> **Instructions to follow**
Only the lines below, from the one with "Switch to the Xiaomi" through the one with "Given: Open u/RedditCareResources", are to be written out, exactly.

[Opening Data for this exercise section]

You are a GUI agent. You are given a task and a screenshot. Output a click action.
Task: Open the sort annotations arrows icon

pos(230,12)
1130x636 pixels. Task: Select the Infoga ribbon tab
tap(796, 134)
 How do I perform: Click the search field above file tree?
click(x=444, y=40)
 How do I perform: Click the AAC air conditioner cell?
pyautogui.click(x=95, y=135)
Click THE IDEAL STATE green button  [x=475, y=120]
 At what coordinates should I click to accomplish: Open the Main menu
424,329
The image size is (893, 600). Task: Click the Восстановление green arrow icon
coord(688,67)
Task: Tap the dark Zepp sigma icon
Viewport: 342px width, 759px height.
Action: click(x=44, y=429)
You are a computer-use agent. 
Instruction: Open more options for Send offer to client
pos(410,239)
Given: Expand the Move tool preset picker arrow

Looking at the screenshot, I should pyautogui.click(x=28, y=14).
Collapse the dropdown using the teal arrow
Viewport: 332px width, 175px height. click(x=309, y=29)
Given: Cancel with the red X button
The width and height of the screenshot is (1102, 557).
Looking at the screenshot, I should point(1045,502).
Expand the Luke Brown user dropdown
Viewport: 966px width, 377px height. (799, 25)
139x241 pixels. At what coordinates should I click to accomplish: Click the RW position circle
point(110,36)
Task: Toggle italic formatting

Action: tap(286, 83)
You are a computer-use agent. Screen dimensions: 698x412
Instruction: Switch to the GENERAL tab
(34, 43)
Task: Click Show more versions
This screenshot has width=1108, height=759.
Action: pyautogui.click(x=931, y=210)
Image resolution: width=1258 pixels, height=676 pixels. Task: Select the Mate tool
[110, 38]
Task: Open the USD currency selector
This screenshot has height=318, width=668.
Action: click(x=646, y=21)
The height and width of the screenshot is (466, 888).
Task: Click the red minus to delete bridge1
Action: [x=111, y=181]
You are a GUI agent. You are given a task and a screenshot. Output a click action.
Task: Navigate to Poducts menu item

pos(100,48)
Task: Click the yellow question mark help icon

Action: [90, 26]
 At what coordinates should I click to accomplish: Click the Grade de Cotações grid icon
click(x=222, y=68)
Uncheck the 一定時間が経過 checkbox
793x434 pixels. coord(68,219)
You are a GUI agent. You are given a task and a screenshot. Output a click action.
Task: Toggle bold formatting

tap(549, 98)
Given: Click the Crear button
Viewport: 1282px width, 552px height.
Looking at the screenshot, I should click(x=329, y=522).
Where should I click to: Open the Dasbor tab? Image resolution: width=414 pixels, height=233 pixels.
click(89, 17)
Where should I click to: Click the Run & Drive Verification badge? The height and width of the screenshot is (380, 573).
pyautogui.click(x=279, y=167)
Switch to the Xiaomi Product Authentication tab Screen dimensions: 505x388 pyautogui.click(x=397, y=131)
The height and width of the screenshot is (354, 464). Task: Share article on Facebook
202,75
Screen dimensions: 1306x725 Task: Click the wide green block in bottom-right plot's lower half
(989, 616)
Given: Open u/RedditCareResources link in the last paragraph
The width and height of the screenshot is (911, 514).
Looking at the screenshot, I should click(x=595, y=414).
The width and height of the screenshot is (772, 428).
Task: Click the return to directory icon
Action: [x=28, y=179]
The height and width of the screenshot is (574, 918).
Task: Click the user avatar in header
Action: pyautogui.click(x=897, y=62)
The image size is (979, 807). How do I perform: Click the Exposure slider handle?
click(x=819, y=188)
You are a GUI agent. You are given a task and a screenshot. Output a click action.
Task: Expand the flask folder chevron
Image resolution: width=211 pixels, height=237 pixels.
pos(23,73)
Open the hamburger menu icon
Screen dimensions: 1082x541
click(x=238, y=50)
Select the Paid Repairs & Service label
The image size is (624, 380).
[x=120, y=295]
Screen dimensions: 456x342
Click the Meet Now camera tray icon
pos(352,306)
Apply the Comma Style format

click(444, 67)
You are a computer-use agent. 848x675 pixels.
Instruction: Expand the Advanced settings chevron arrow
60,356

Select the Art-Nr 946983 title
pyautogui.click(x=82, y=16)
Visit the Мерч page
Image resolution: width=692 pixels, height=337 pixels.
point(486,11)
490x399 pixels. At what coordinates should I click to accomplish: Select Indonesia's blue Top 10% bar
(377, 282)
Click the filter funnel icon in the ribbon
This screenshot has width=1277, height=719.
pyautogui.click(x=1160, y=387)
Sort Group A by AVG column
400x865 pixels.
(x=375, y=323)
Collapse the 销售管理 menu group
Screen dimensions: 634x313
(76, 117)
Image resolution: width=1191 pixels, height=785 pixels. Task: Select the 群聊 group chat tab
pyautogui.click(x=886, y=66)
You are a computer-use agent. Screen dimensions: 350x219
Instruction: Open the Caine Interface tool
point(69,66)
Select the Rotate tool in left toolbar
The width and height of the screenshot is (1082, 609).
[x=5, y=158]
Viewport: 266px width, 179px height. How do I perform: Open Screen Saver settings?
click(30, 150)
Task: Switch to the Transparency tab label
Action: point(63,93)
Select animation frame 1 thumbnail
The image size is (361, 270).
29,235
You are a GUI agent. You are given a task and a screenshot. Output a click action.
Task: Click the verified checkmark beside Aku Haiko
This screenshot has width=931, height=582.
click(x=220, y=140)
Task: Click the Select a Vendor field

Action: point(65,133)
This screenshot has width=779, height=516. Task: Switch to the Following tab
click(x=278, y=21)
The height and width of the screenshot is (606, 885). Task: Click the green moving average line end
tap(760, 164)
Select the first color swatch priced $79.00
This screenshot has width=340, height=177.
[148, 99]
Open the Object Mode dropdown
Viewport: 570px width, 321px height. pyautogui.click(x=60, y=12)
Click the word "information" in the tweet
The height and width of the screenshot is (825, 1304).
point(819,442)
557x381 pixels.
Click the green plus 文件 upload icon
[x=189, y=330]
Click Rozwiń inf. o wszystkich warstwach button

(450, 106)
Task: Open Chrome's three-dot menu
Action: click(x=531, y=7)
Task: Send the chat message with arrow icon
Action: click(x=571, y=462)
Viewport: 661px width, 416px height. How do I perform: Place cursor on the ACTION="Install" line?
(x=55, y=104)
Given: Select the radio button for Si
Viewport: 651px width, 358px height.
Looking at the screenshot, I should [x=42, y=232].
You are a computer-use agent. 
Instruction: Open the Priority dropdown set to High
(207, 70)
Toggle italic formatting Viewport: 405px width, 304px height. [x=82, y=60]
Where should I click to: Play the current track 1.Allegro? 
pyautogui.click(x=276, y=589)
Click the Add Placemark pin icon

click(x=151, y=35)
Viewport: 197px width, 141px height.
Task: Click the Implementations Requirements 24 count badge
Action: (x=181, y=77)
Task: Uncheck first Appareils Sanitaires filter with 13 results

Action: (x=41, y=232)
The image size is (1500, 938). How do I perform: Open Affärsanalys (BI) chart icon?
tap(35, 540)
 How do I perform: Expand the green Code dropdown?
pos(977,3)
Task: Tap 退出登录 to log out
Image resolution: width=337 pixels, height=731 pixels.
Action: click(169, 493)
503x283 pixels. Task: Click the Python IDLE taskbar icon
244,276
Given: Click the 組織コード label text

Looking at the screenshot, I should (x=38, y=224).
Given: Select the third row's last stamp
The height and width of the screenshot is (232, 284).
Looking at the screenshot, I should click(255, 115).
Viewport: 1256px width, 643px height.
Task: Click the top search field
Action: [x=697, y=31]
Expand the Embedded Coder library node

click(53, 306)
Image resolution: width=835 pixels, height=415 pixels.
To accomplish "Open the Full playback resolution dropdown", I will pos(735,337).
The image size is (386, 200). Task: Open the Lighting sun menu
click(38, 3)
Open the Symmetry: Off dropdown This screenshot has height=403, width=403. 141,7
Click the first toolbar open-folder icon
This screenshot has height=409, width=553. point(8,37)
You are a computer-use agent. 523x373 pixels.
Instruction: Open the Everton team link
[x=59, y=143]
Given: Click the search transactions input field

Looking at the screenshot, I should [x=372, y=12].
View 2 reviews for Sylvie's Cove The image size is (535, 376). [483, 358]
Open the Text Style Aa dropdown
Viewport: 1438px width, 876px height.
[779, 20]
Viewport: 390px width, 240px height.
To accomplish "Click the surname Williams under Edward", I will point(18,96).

[Closing Data for this exercise section]

> **Response box**
Switch to the Xiaomi Product Authentication tab Screen dimensions: 505x388 pyautogui.click(x=397, y=131)
The height and width of the screenshot is (354, 464). Task: Share article on Facebook
202,75
Screen dimensions: 1306x725 Task: Click the wide green block in bottom-right plot's lower half
(989, 616)
Given: Open u/RedditCareResources link in the last paragraph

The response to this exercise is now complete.